Les différents personnages sont en place, et Claudine Dumont va construire son récit comme on mène une enquête. La progression se fera progressivement, l’auteure utilisant deux entrées pour nous donner les éléments d’un puzzle qui conjugue un présent où rêves et réalité sont habilement mêlés et un passé qui va éclairer la teneur des rêves que Gabriel s’ingénie à déchiffrer. Sa machine permet de visualiser les images des rêves, leur explication, elle, nécessitera une introspection que Camille fera à l’aide de Gabriel.
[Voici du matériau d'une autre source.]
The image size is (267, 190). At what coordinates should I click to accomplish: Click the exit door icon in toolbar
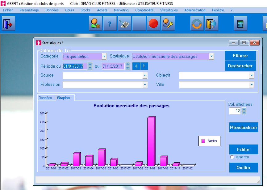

Le passé de Camille se construit ainsi par touches successives, une enfance auprès d’une mère qui oblitère sa fille de contraintes qui vont fragiliser un mental pour longtemps. Cette mère qui va donner à Camille l’image d’un monde d’absolues contraintes, qui rendent indispensables des comportements de distanciation vis à vis de tout ou presque. Être sur la défensive devient alors une attitude adoptée pour tous les aspects de la vie. Et pour Camille, la notion de plaisir, qu’elle va retrouver in fine, lui est étrangère tant la prégnance maternelle est importante.
Le passé de Camille est ainsi convoqué, et d’un chapitre, qui relate les moments de sommeil paradoxal alors qu’elle est branchée à la machine, à un chapitre suivant qui relate les strates de son éducation contrainte par sa mère, le puzzle prend forme en même temps que Camille inscrit dans sa conscience claire les éléments enfouis qui se font jour.
L’intérêt du texte réside dans cette construction progressive habilement menée, les chapitres se succèdent pour expliciter progressivement un état, habileté aussi quand l’auteure nous entraîne dans les rêves de Camille auxquels sont mêlés, de façon d’abord inextricable, les éléments du réel.
Ce sont plusieurs niveaux de lecture qui sont ici possibles, celui d’une enquête intime, celui d’une vision pessimiste de la famille, celui encore de l’importance du plaisir. Et d’autres sont sans doute possibles.
Guy Donikian
Claudine Dumont, originaire de Laval au Québec, a étudié la littérature et la psychanalyse. Elle enseigne le français au secondaire.